En el centro de Madrid
Hasta 200 familias acosadas por un fondo buitre para abandonar sus casas: denuncian presiones para no acogerse a la prórroga del alquiler del Gobierno
El contexto El conjunto de 13 edificios fue legado por particulares a la fundación Fusara, vinculada al Arzobispado de Madrid. La idea era que los gestionara y los dedicara al acogimiento de personas con rentas bajas. Sin embargo, en 2019 fueron vendidos a empresas pantallas y fondos buitre.

Resumen IA supervisado
Unas 200 familias en Madrid denuncian intimidaciones para no solicitar la prórroga del alquiler, aprobada por el Gobierno de Pedro Sánchez. Estas familias residen en 13 bloques que pertenecían a la Iglesia y fueron vendidos a un fondo de pantalla, cambiando posteriormente de manos. La nueva empresa presiona a los inquilinos para que abandonen sus hogares. Piedad, residente desde hace 12 años, recibe llamadas insistentes para que deje su vivienda. Más Madrid insta a los inquilinos a ignorar las amenazas y solicitar la prórroga. Los edificios fueron legados para acoger a personas de rentas bajas, pero fueron vendidos en 2019. Las familias, en proceso judicial desde entonces, podrían llevar el caso al Tribunal Constitucional si no se encuentra una solución.

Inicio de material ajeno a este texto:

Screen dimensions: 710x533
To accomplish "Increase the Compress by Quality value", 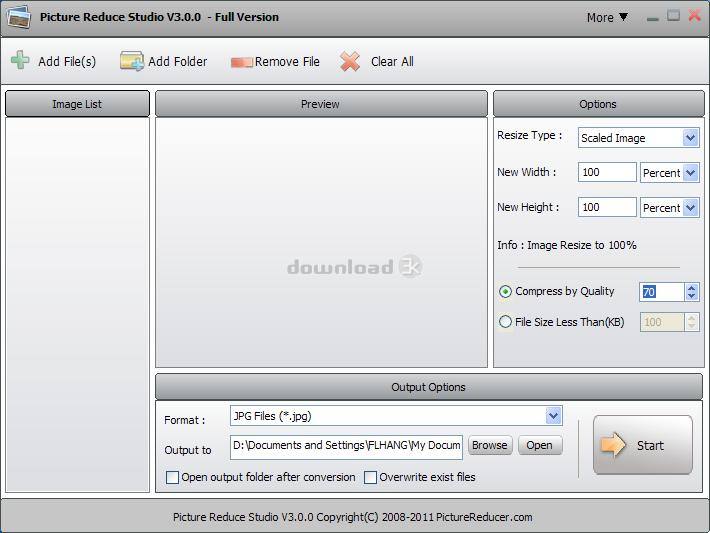I will (691, 287).
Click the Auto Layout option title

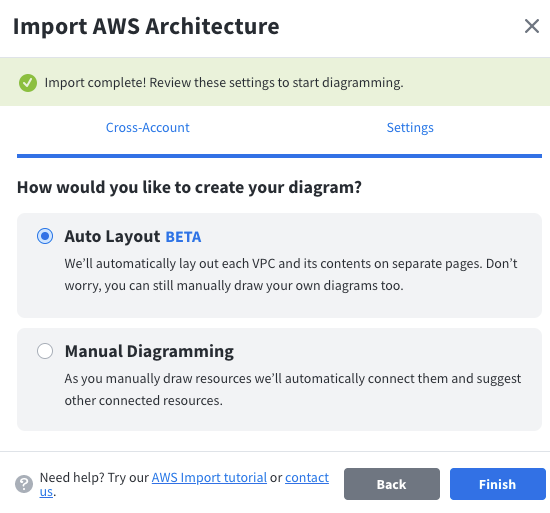pyautogui.click(x=112, y=237)
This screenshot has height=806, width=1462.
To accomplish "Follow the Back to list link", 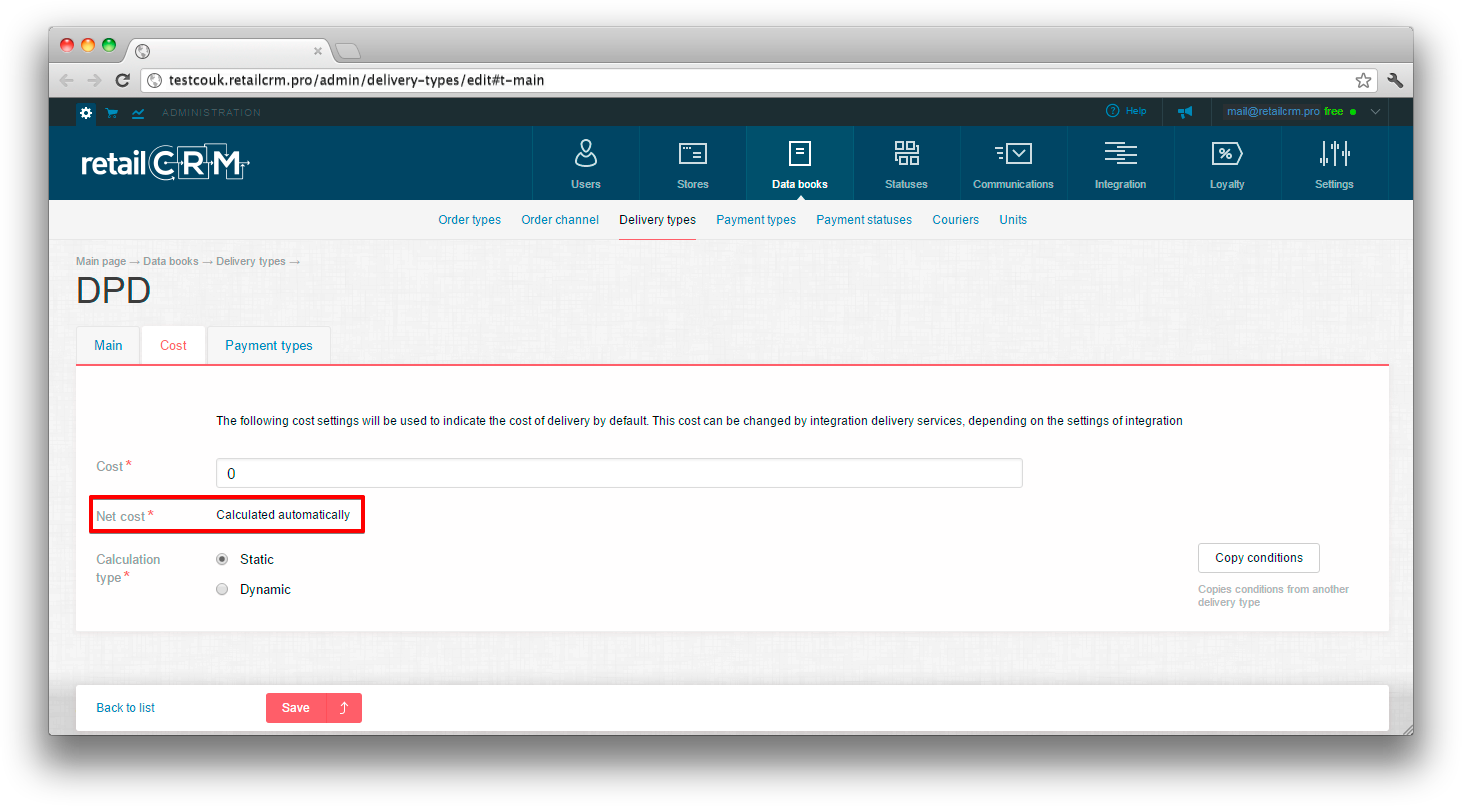I will 125,708.
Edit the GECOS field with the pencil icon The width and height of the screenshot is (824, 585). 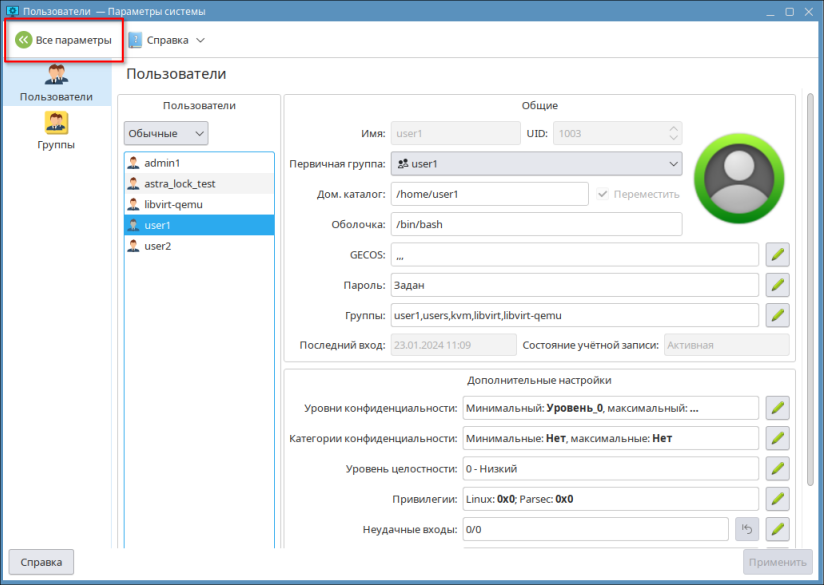coord(778,255)
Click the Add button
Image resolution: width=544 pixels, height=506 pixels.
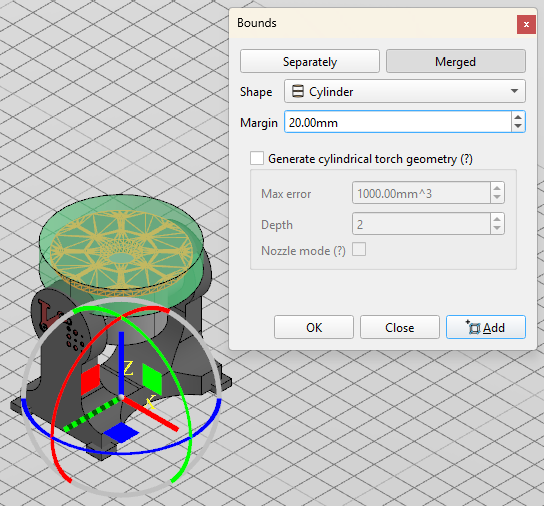pos(486,327)
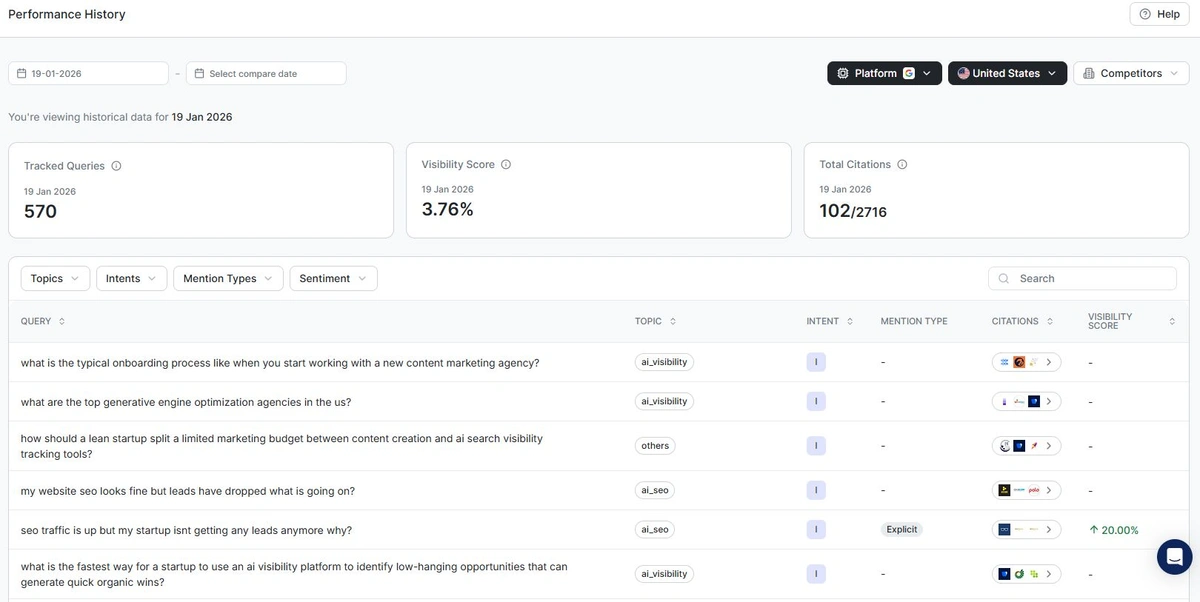Click the Google logo in the Platform filter
The height and width of the screenshot is (602, 1200).
point(909,73)
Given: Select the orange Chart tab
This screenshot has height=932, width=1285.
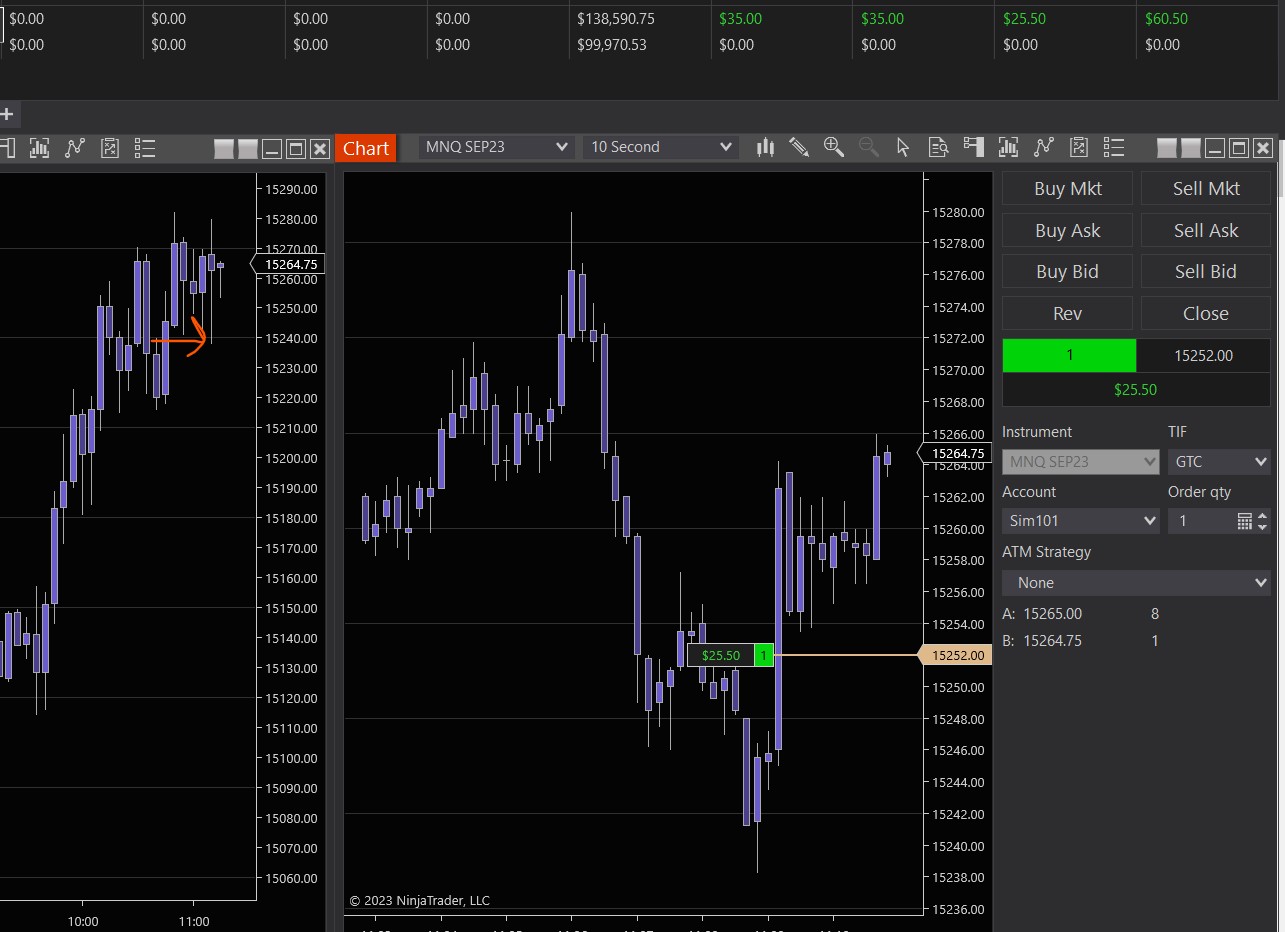Looking at the screenshot, I should [x=365, y=148].
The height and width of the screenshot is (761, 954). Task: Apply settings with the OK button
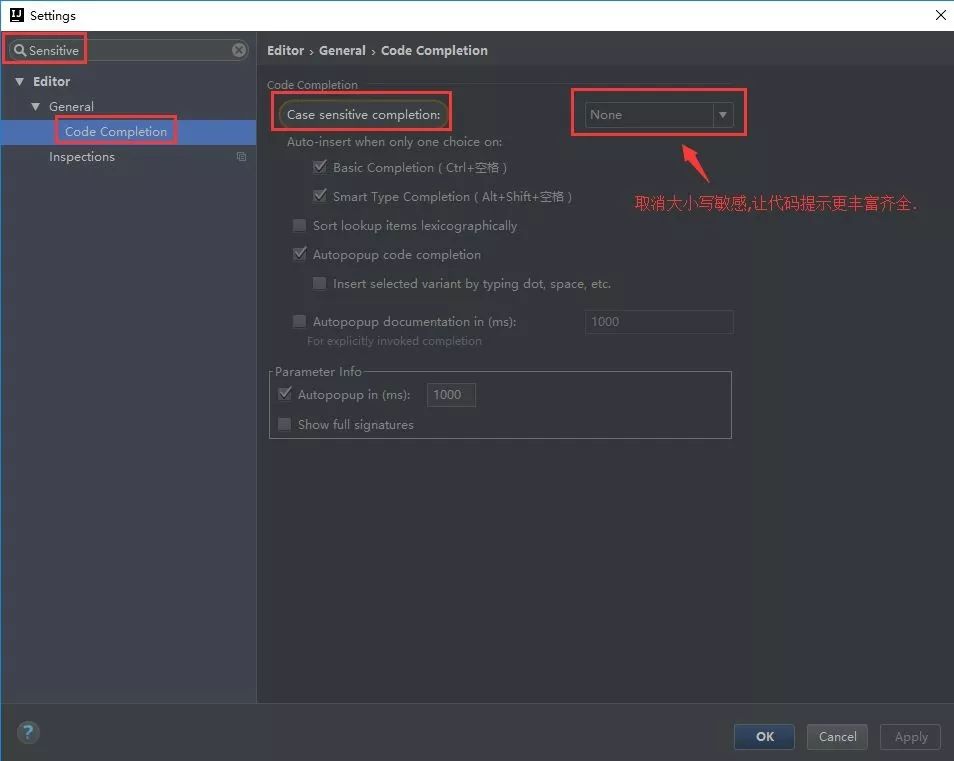[763, 736]
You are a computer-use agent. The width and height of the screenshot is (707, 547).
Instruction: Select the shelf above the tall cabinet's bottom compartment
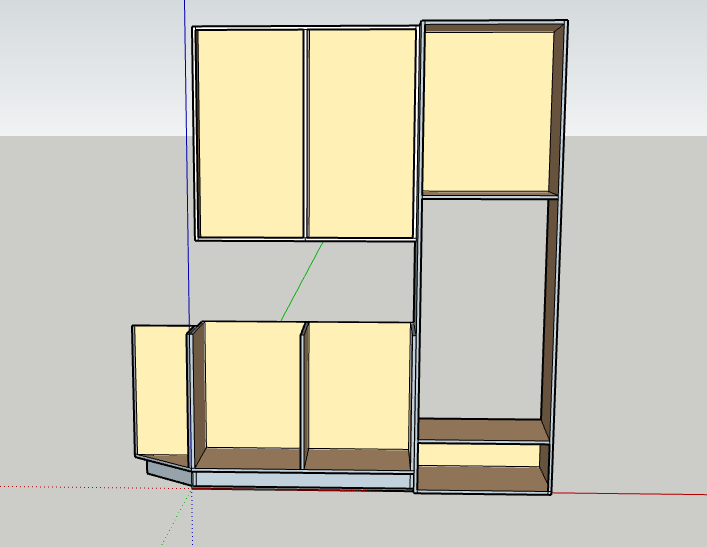(x=483, y=430)
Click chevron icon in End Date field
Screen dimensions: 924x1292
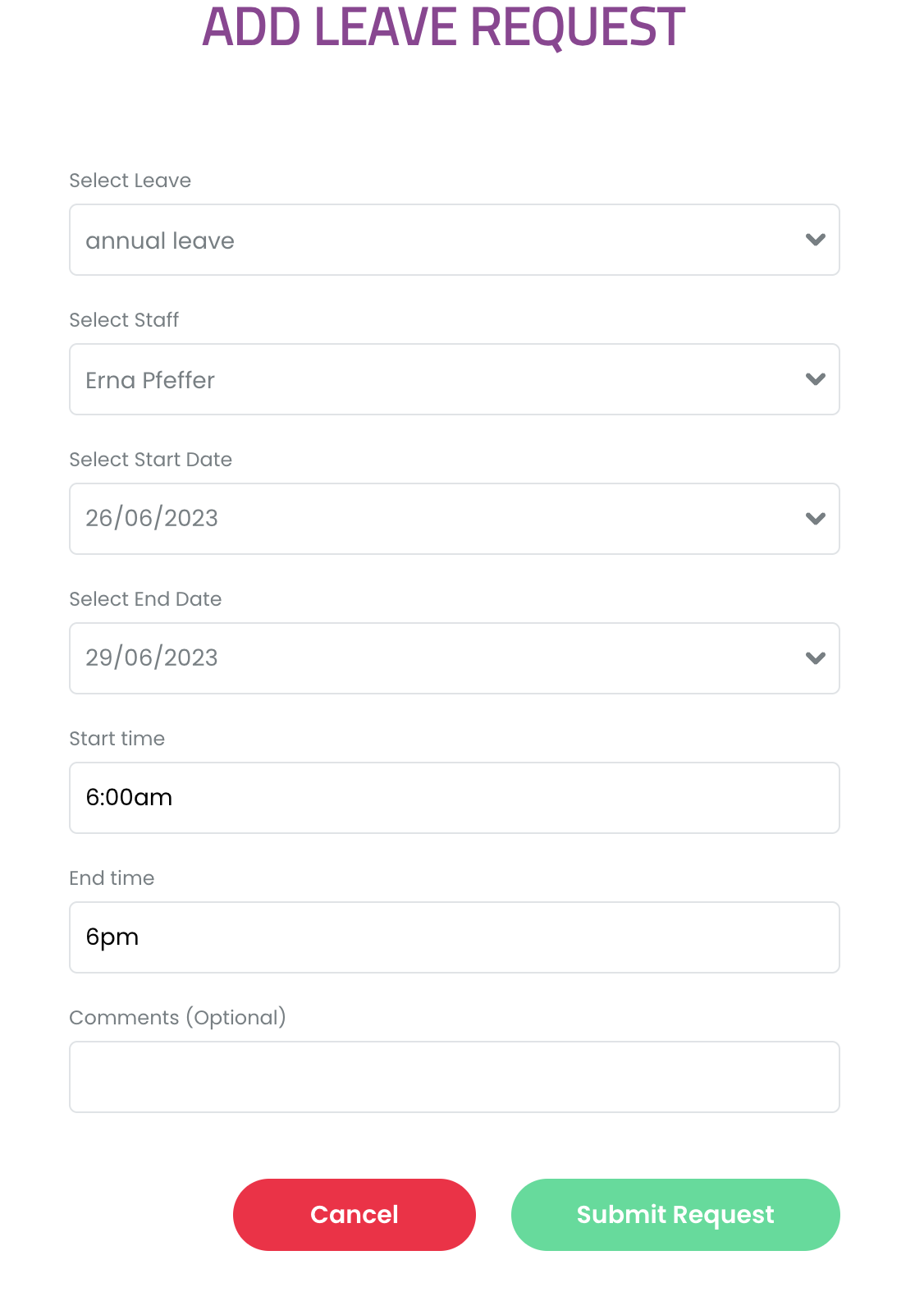[x=815, y=658]
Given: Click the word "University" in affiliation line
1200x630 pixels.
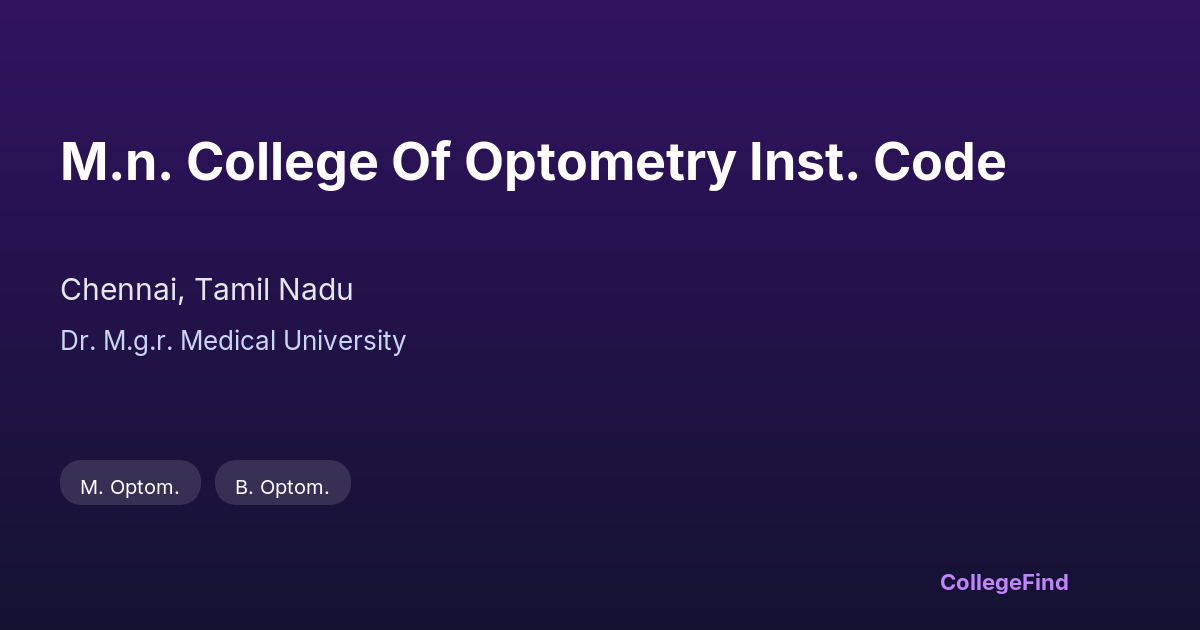Looking at the screenshot, I should tap(345, 341).
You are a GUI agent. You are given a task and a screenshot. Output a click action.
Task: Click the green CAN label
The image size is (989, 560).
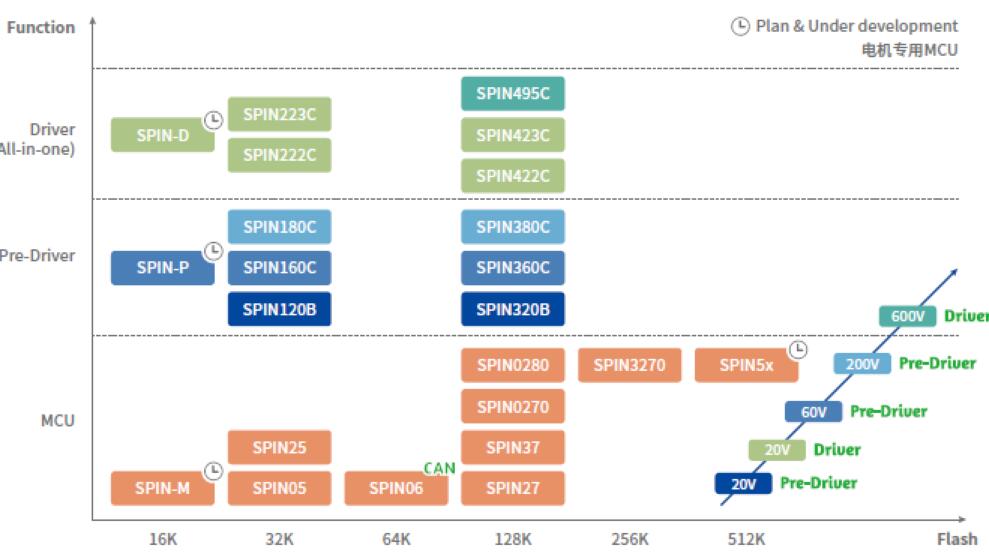point(439,468)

* Resumen supervisado por periodistas.
Unas 200 familias denuncian que están siendo intimidadas para que no pidan la prórroga del alquiler aprobada por el Gobierno de Pedro Sánchez. Al menos 200 familias que viven en 13 bloques en el centro de Madrid. Sus viviendas pertenecen a la Iglesia, pero la institución religiosa se las vendió a un fondo de pantalla.
Y eso no es todo, porque estas viviendas, recordemos que son trece edificios, volvieron a cambiar de manos. Se ha producido una reventa y la nueva empresa está presionando a los inquilinos para que abandonen sus hogares.
Piedad lleva 12 años en uno de los edificios afectados. Desde que entró en vigor el real decreto del alquiler, denuncia que no ha dejado de recibir llamadas. "Son llamadas muy insistentes", asegura Piedad, que explica que en esas comunicaciones le dicen "que esto no va a seguir adelante". En referencia a su vivienda y su estancia en ella. Porque el contrato de Piedad termina en julio y quieren que deje el edificio. "Incluso van a realizar obras y nos dicen que si podemos hacer una salida amistosa", lamenta.
Otras vecinas de renta antigua, como Maricarmen, también han recibido presiones. Les preguntan "cuánto quieren por los pisos". Pero las inquilinas aseguran que "quieren morir" en sus casas, "porque llevan desde que han nacido aquí".
Desde Más Madrid piden a los inquilinos que no hagan caso a las amenazas. Porque, como ha explicado Lucía Lais, concejala de Más Madrid en el Ayuntamiento de Madrid: "Lo que quieren es vaciar estos edificios para poder especular".

Por ello, insisten a las familias que "pidan el real decreto, que pidan la prórroga, que va a funcionar".
Este edificio y otros 13 fueron legados por particulares a la fundación Fusara, vinculada al Arzobispado de Madrid. La idea era que los gestionara y los dedicara al acogimiento de personas con rentas bajas. Sin embargo, en 2019 fueron vendidos a empresas pantallas y fondos buitre.
Hace unos meses el arzobispado habría llegado al acuerdo con otra empresa para revenderlos a un precio mayor. "Me ha llamado el abogado de la nueva propiedad", cuenta Clara, otra inquilina afectada. Asegura que le han dado hasta el 1 de julio. "No me cobran la renta hasta el 1 de julio si me voy ese día".
Los abogados representantes de la nueva propiedad mantienen que están intentando llegar a acuerdos con los inquilinos. Recordemos que son unas 200 familias afectadas que llevan desde 2019 en un proceso judicial. Si no encuentran una solución, irán hasta al Tribunal Constitucional.